## Dataset

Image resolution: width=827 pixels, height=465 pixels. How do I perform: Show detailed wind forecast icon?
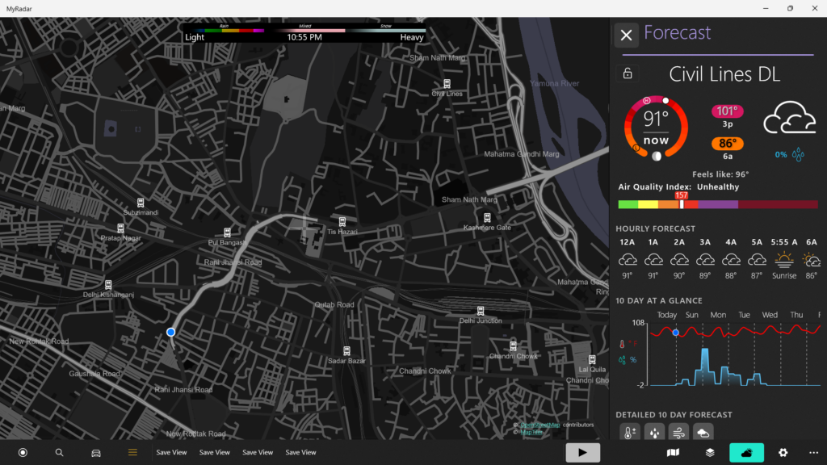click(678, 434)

* * *

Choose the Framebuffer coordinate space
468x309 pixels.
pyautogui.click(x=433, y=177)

## What the task asks
Reproduce verbatim the part of the listing that opens with the line containing "Choose the Framebuffer coordinate space" and closes with the line containing "pyautogui.click(x=433, y=177)", both lines included.

## Written solution
Choose the Framebuffer coordinate space
468x309 pixels.
pyautogui.click(x=433, y=177)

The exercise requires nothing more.